A new report from the U.S. Senate Intelligence Committee about Russian interference in U.S. elections raises new questions about a struggling eastern Kentucky development project with ties to both Senator Mitch McConnell and the Russian government.
The 966-page document, the result of a years-long bipartisan investigation by the Senate Intelligence Committee, is the most explicit acknowledgement to date that Rusal, a Russian aluminum giant, was a proxy for the Russian government and that its head, oligarch and close Putin associate Oleg Deripaska, was involved in the country’s efforts to interfere in the 2016 election.

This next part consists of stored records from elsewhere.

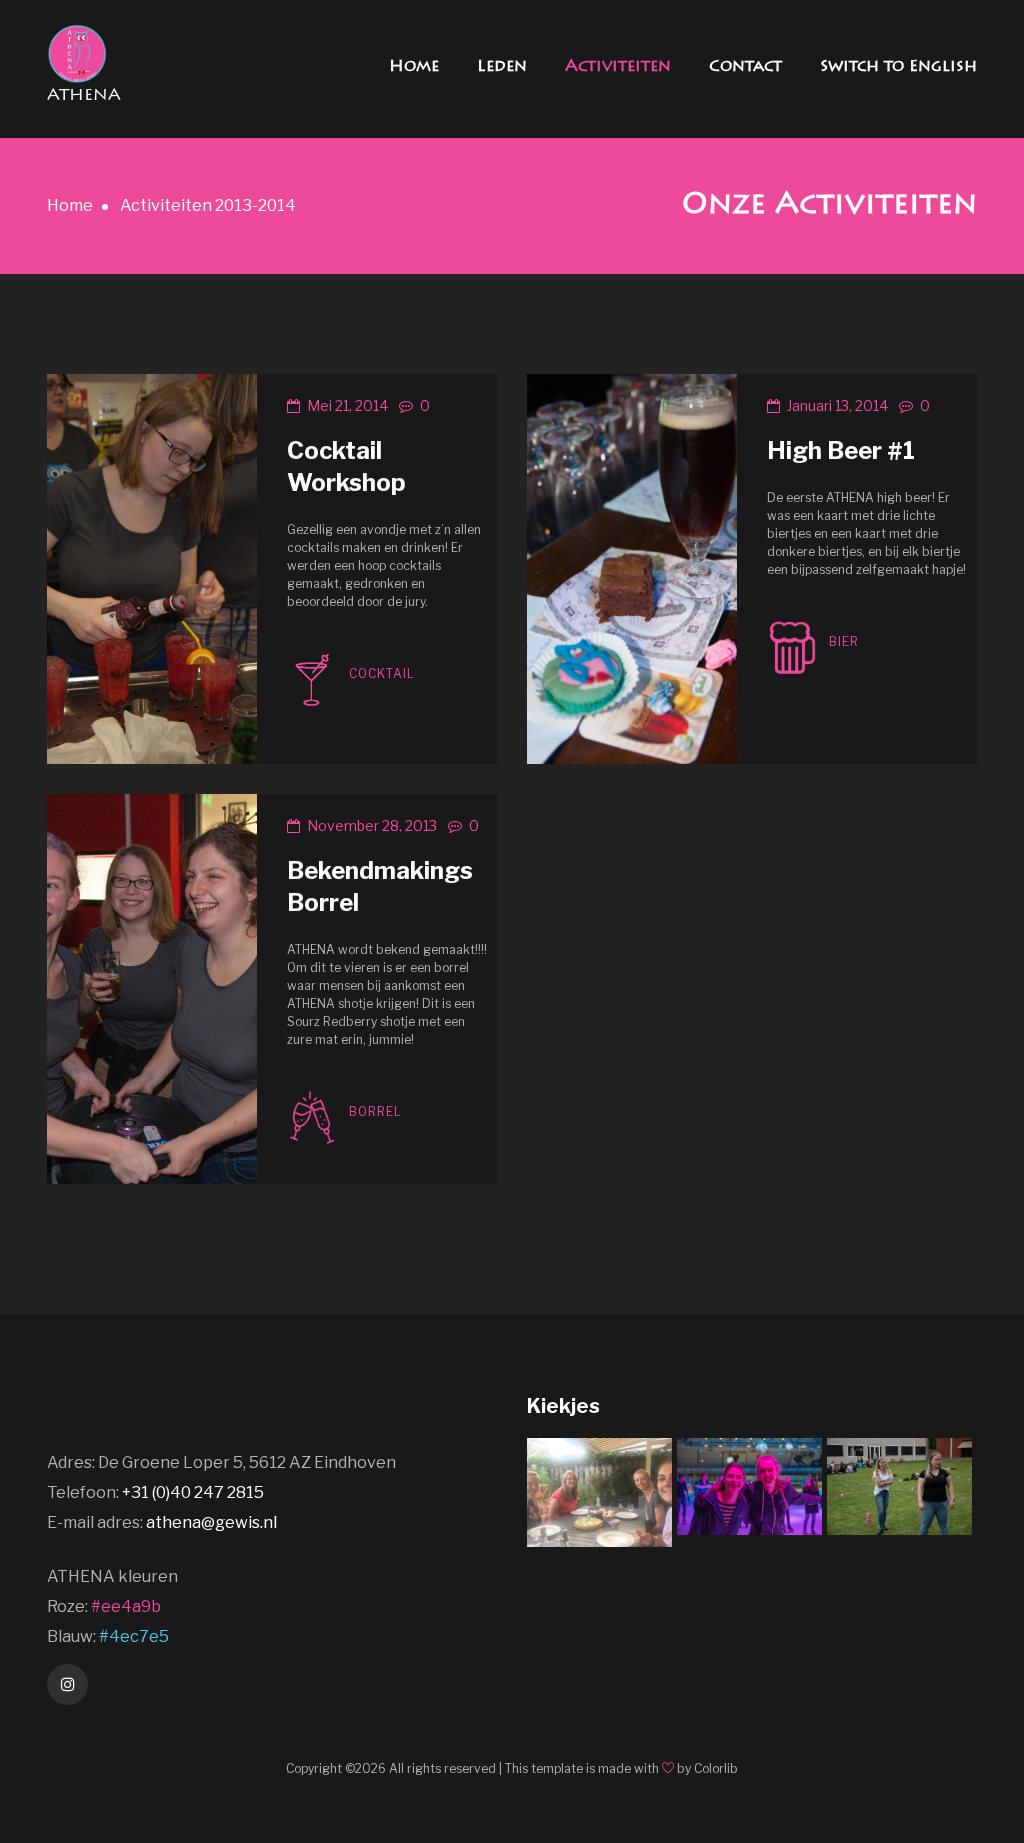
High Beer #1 (841, 450)
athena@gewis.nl (211, 1522)
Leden (502, 67)
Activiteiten (618, 67)
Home (414, 67)
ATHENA (84, 96)
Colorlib (716, 1768)
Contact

According to the report, “Deripaska’s companies, including RUSAL, are proxies for the Kremlin, including for Russian government influence efforts, economic measures, and diplomatic relations.”
The U.S. had placed sanctions against Rusal for its involvement in Russia’s annexation of Crimea. However, the Trump administration lifted those sanctions. A measure to keep the sanctions in place narrowly failed in the Senate last year. Just weeks later Rusal announced it would invest $200 million in an aluminum startup located in an economically struggling region of McConnell’s home state.
The startup, Braidy Industries, also received a $15 million investment from Kentucky taxpayers under the leadership of the former governor, Republican Matt Bevin. (The Louisville Courier-Journal reported Braidy is unlikely to meet its funding obligations by the end of the year, which means Kentucky could buy back its stake in the firm.)
Prior to voting to permit the sanctions on Rusal to be lifted, McConnell spoke with lobbyists associated with the firm.
McConnell stood behind the new intelligence report at an appearance in Hazard, Kentucky this week, saying, “The Senate Intelligence Committee report is bipartisan, and pretty much free of the partisan instincts that are going on in Washington.”
The Courier Journal reported last year that the senator has said Rusal’s investment in Braidy’s mill did not impact his actions on the sanctions against the Russian company.
Braidy Industries has undergone a leadership transition recently. Ousted former CEO Craig Bouchard is contesting his dismissal in court.
A report from the Securities and Exchange Commission found that the firm had just $53.1 million cash on hand, and unless the project secured additional funding, it was at risk of shuttering by the end of 2020. Braidy Industries’ new CEO, Don Foster, maintains a positive attitude and says he expects the Ashland mill to be running within three years.
Note: This story has been updated to include a statement from Senator Mitch McConnell.